Furthermore, to optimize the performance of semantic segmentation architectures, DeepLabv2 [20] and DeepLabv3 [21] introduced the Atrous Spatial Pyramid Pooling (ASPP) model that applies atrous convolution to gather multi-scale information and reduces computation instead of using fully connected layers. Attention U-Net, proposed by Oktay et al. in [22], is designed to help the model focus on more relevant image regions during the segmentation process. Attention U-Net extends the original architecture by incorporating attention gates to enhance the model’s ability to focus on relevant image areas during segmentation. This approach can lead to improved performance, especially in cases where the objects of interest are small or have a complex background. MultiResUNet [23] extends the U-Net architecture to capture multi-scale features more efficiently. It features multi-resolution blocks in both the encoder and decoder paths and employs residual connections to facilitate the flow of gradients during training. Building upon these advancements in semantic segmentation architectures, our work makes the following key contributions:

A dataset featuring labeled seepage areas in the images for the semantic segmentation task.
A proposed architectural design that features a pretrained model as an integrated feature extractor for encoder blocks to improve efficiency and reduce extensive training data needs.
A proposed controlled transfer learning approach that incorporates a pyramidal pooling channel spatial attention model and Principal Component Analysis (PCA) in a parallel manner, followed by a residual connection for facilitating better information flow between layers.

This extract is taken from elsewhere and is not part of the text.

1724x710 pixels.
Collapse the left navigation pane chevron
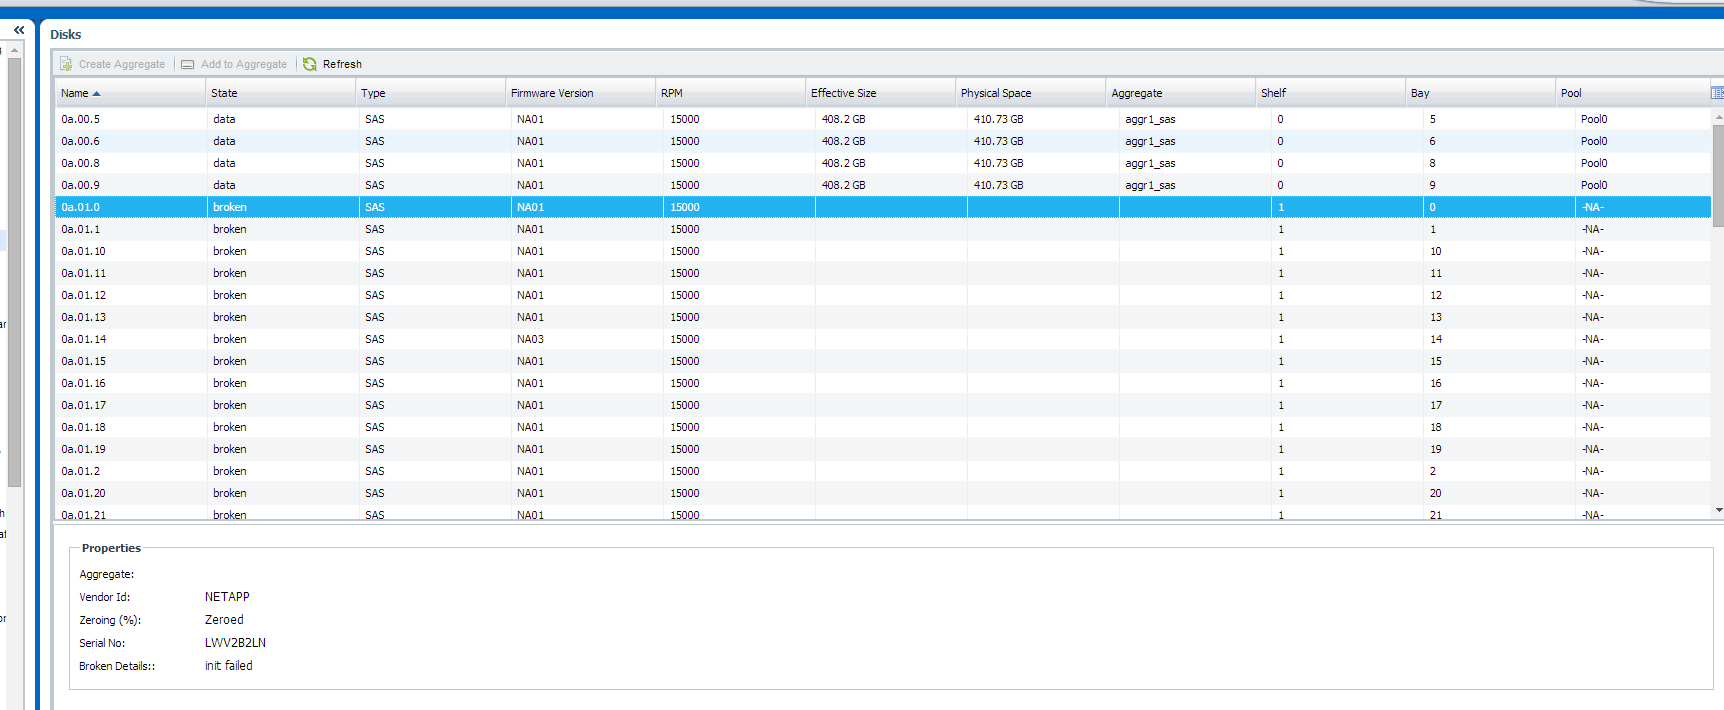[19, 30]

The experimental evaluations indicate that the proposed algorithm accurately segments seepages and outperforms state-of-the-art semantic segmentation algorithms. Overall, the proposed architecture and the building blocks contribute to the field by demonstrating the potential of deep learning and semantic segmentation for seepage detection in levee systems and providing a more accurate and efficient approach to this critical task.

2. Background

A common reason for a levee system’s failure during a flood is due to seepage-related problems that may arise from cracks developed on the system, liquefaction, the porous soil of the levee, or even prolonged floodwater exposure [24]. If not identified and treated on time, seepages can eventually lead to collapse, with subsequent breaches causing severe damage. Seepage is a typical hydraulic factor that can initiate the breaching process of the levee [1]. One cause of seepage is cracks in the levee system, which provide a channel for water to permeate through. This infiltrating water moves via the soil or porous layers within the levee, resulting in seepage in the surrounding areas [24]. In addition, seepage can weaken levees by reducing soil cohesion and causing soil particles to migrate outward. Seepage flow causes fluctuations in pore water pressure, which can result in internal erosion and impact the stability of the embankment. This can lead to levee failure, which can have devastating consequences [25,26,27]. As illustrated in Figure 1, a cross-sectional view of a levee system shows how high water levels in a river can force water to infiltrate through a permeable sand aquifer, resulting in cracks, seepage, and the emergence of a sand boil on the surface as sand and water are forced up from the porous region.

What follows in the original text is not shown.